Skoltech researchers were able to show that patterns that can cause neural networks to make mistakes in recognizing images are, in effect, akin to Turing patterns found all over the natural world. In the future, this result can be used to design defenses for pattern recognition systems currently vulnerable to attacks. The paper, available as an arXiv preprint, was presented at the 35th AAAI Conference on Artificial Intelligence (AAAI-21).
Deep neural networks, smart and adept at image recognition and classification as they already are, can still be vulnerable to what’s called adversarial perturbations: small but peculiar details in an image that cause errors in neural network output. Some of them are universal: that is, they interfere with the neural network when placed on any input.
These perturbations can represent a significant security risk: for instance, in 2018, one team published a preprint describing a way to trick self-driving vehicles into “seeing” benign ads and logos on them as road signs. The fact that most known defenses a network can have against such an attack can be easily circumvented exacerbates this problem.
Professor Ivan Oseledets, who leads the Skoltech Computational Intelligence Lab at the Center for Computational and Data-Intensive Science and Engineering (CDISE), and his colleagues further explored a theory that connects these universal adversarial perturbations (UAPs) and classical Turing patterns, first described by the outstanding English mathematician Alan Turing as the driving mechanism behind a lot of patterns in nature, such as stripes and spots on animals.
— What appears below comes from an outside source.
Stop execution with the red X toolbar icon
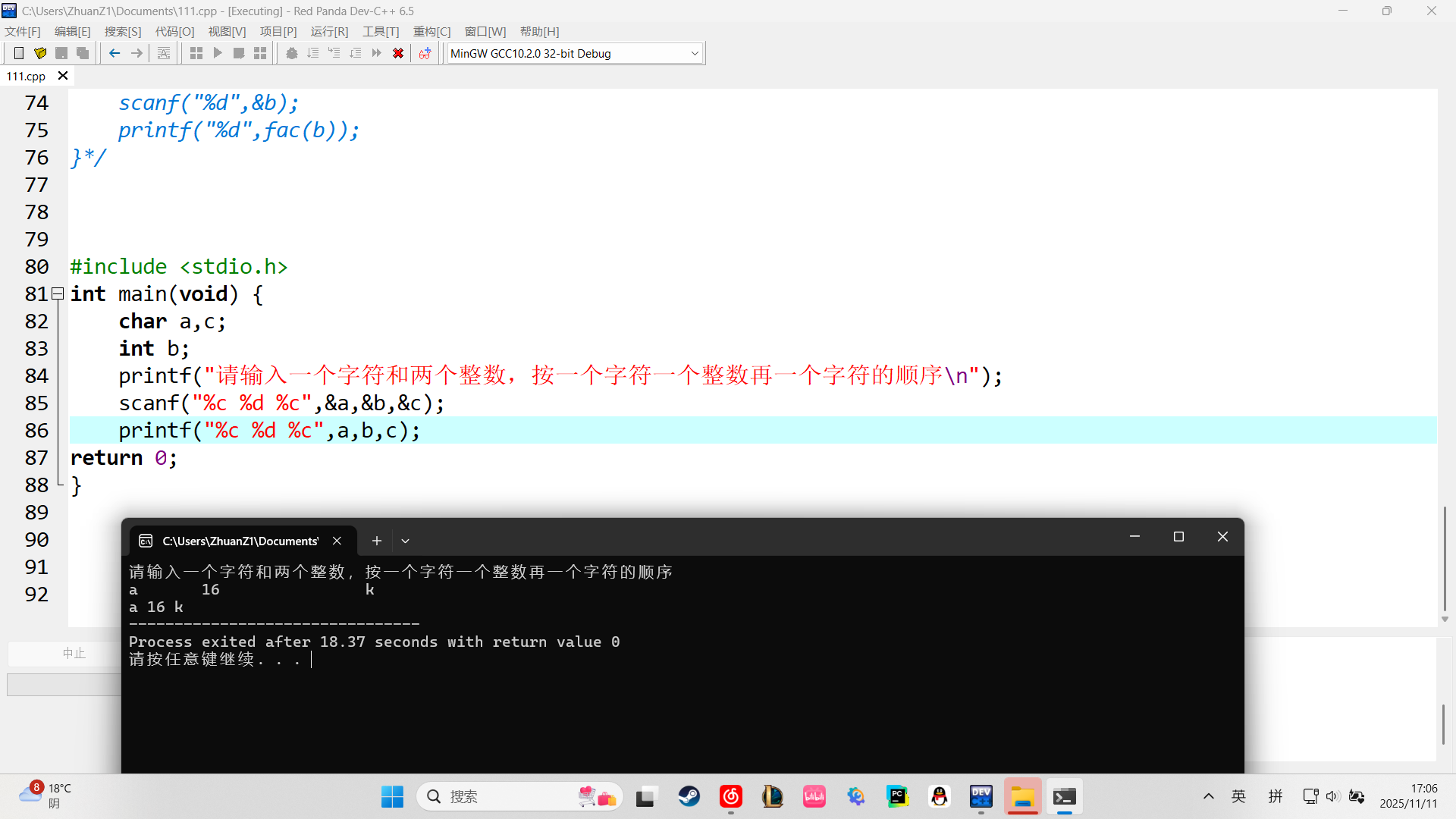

The research started serendipitously when Oseledets and Valentin Khrulkov presented a paper on generating UAPs at the Conference on Computer Vision and Pattern Recognition in 2018. “A stranger came by and told us that this patterns look like Turing patterns. This similarity was a mystery for several years, until Skoltech master students Nurislam Tursynbek, Maria Sindeeva and PhD student Ilya Vilkoviskiy formed a team that was able to solve this puzzle. This is also a perfect example of internal collaboration at Skoltech, between the Center for Advanced Studies and Center for Data-Intensive Science and Engineering,” Oseledets says.
The nature and roots of adversarial perturbations are still mysterious for researchers. “This intriguing property has a long history of cat-and-mouse games between attacks and defenses. One of the reasons why adversarial attacks are hard to defend against is lack of theory. Our work makes a step towards explaining the fascinating properties of UAPs by Turing patterns, which have solid theory behind them. This will help construct a theory of adversarial examples in the future,” Oseledets notes.
There is prior research showing that natural Turing patterns – say, stripes on a fish – can fool a neural network, and the team was able to show this connection in a straightforward way and provide ways of generating new attacks. “The simplest setting to make models robust based on such patterns is to merely add them to images and train the network on perturbed images,” the researcher adds.